Metadata-Version: 2.1
Name: ens-normalize
Version: 2.0.0
Summary: Ethereum Name Service (ENS) Name Normalizer
Home-page: https://github.com/namehash/ens-normalize-python
License: MIT
Author: Jakub Karbowski
Author-email: jakub@namehash.io
Maintainer: NameHash Team
Maintainer-email: devops@namehash.io
Requires-Python: >=3.9,<4.0
Classifier: License :: OSI Approved :: MIT License
Classifier: Programming Language :: Python :: 3
Classifier: Programming Language :: Python :: 3.9
Classifier: Programming Language :: Python :: 3.10
Classifier: Programming Language :: Python :: 3.11
Requires-Dist: pyunormalize (>=15.0.0,<16.0.0)
Requires-Dist: regex (>=2022.10.31,<2023.0.0)
Project-URL: Repository, https://github.com/namehash/ens-normalize-python
Description-Content-Type: text/markdown

# ENS Normalize Python

![Tests](https://github.com/namehash/ens-normalize-python/actions/workflows/python-app.yml/badge.svg?branch=main)
![PyPI](https://img.shields.io/pypi/v/ens-normalize)
![Coverage](https://raw.githubusercontent.com/namehash/ens-normalize-python/main/coverage_badge.svg)

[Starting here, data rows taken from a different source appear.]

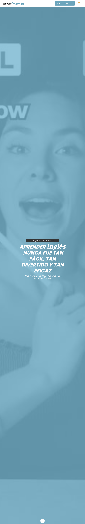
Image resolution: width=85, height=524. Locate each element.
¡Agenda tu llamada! (64, 3)
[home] (13, 3)
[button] (79, 3)
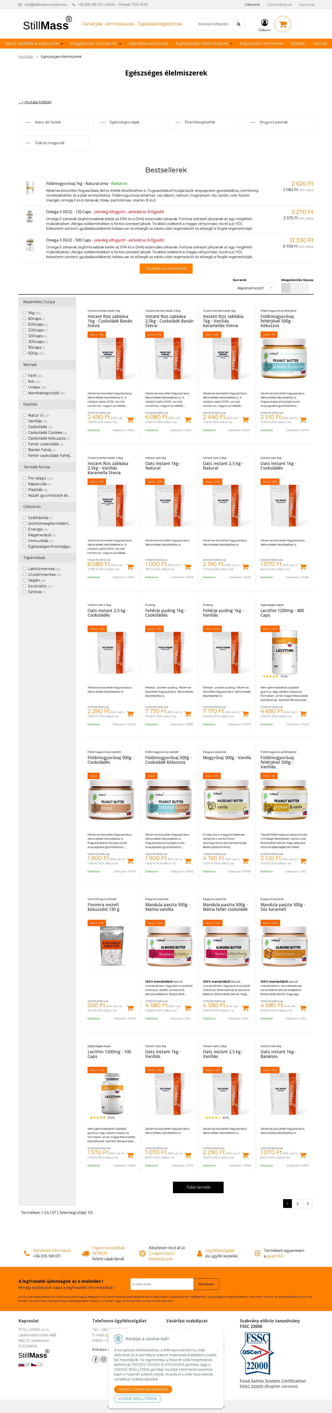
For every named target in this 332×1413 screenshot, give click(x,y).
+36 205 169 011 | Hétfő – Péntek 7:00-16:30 (113, 5)
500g (36, 353)
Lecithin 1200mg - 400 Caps (282, 613)
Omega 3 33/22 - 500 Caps (68, 240)
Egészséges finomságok (53, 546)
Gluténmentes (44, 574)
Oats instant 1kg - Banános (278, 1054)
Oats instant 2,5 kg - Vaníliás (223, 1054)
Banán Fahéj (42, 450)
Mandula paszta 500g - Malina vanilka (167, 907)
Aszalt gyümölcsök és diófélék (58, 495)
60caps (36, 318)
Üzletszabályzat (279, 5)
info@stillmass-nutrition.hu (45, 5)
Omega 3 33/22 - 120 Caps (68, 211)
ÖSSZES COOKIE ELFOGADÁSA (143, 1389)
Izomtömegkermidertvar (54, 523)
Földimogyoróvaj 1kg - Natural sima (77, 183)
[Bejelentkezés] (264, 25)
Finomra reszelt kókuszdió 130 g (103, 907)
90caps (36, 347)
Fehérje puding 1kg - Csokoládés (165, 613)
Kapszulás (39, 484)
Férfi (35, 376)
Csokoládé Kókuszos (48, 438)
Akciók (320, 43)
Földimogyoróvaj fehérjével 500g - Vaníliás (277, 762)
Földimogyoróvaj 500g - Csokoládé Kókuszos (168, 760)
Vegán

* Python implementation of the [ENS Name Normalization Standard](https://github.com/adraffy/ensip-norm/blob/main/draft.md).
  Thanks to [Adraffy](https://github.com/adraffy) for his leadership in coordinating the definition of this standard with the ENS community.
* Passes **100%** of the [official validation tests](https://github.com/adraffy/ens-normalize.js/tree/main/validate) (validated automatically with pytest, see below).
* Passes an [additional suite of further tests](/tools/updater/update-ens.js#L54) for compatibility with the official [Javascript reference implementation](https://github.com/adraffy/ens-normalize.js) and code testing coverage.
* Based on [JavaScript implementation version 1.9.0](https://github.com/adraffy/ens-normalize.js/tree/4873fbe6393e970e186ab57860cc59cbbb1fa162).

## Glossary

* name - a full domain name, e.g. `nick.eth`
* label - a part of a name separated by a dot, e.g. `nick` and `eth` are labels in `nick.eth`
* normalized name - name that is already in normalized form according to the ENS Normalization Standard
* normalizable name - name that is normalized or that can be converted into a normalized name using `ens_normalize`
* disallowed name - name that is not normalized or normalizable
* curable name - name that may be disallowed but can still be converted into a normalized name using `ens_cure`
* fatal error - a `DisallowedNameError` object thrown by `ens_normalize` that contains only general information about the error and no possible fixes
* curable error - a `CurableError` object (inherits from `DisallowedNameError`) thrown by `ens_normalize` that contains information about a possible fix for the error

## Usage

The package is available on [pypi](https://pypi.org/project/ens-normalize/)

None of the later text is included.